I will use superglue to fill gaps in the epoxy if they exist(rare). 

Acurate angles... jigs. I can’t give away all my secrets on the first date . Try some of your own.


----------



## Gjackson98

Bensbites said:


> I will use superglue to fill gaps in the epoxy if they exist(rare).
> 
> Acurate angles... jigs. I can’t give away all my secrets on the first date . Try some of your own.



hahah, well do. Thanks again!


----------



## nakneker

Bensbites said:


> I will use superglue to fill gaps in the epoxy if they exist(rare).
> 
> Acurate angles... jigs. I can’t give away all my secrets on the first date . Try some of your own.


 I should have known you use jigs. Your angles are perfect, literally.


----------



## Bensbites

nakneker said:


> I should have known you use jigs. Your angles are perfect, literally.

********************

WHAT IS NEEDED >> Extend the forum thread about filling epoxy gaps and using jigs for accurate angles, picking up after its last line.

EXTRACTED DATA >>

********************

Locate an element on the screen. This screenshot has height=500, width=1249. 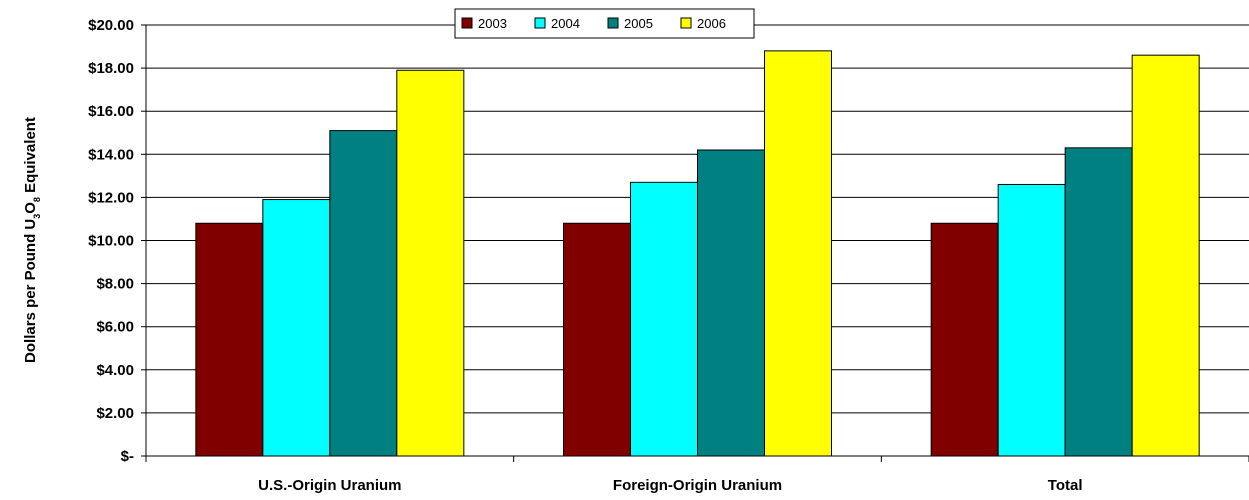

********************

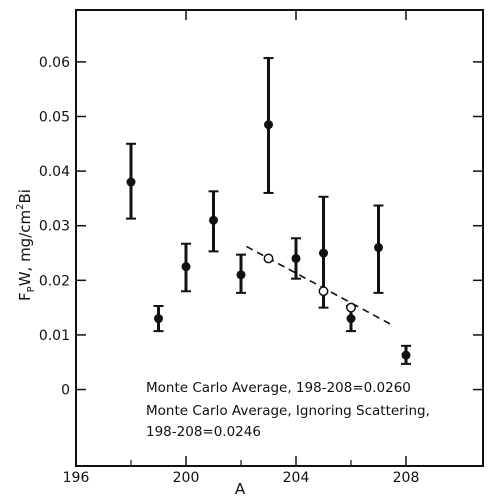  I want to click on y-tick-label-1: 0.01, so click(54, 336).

********************

ANSWER >>
I will take that as a compliment. Jigs make for faster, reproducible results. I recently moved my collection of mistake handles, including my first round of freehand handles. Comical... one of these days I will post a photo of that pile.


----------



## nakneker

Bensbites said:


> I will take that as a compliment. Jigs make for faster, reproducible results. I recently moved my collection of mistake handles, including my first round of freehand handles. Comical... one of these days I will post a photo of that pile.


 Definitely not anything but a compliment. Your angles were perfect you fit the tang amazingly well. One of the best I’ve seen. I like this thread. Gjackson is generous in sharing his journey. I think most of his would like practice a bit before we shared our results.


----------



## Bensbites

nakneker said:


> Definitely not anything but a compliment. Your angles were perfect you fit the tang amazingly well. One of the best I’ve seen. I like this thread. Gjackson is generous in sharing his journey. I think most of his would like practice a bit before we shared our results.



Tang fits vary by blade, some forged blade tangs are not straight or the thickest point is sometimes in the handle. Basically, yours were the best case scenario, they fit perfectly.


----------



## Gjackson98

Step 11 - Wax the handle 
Issues/ Safety issues/ Screw ups?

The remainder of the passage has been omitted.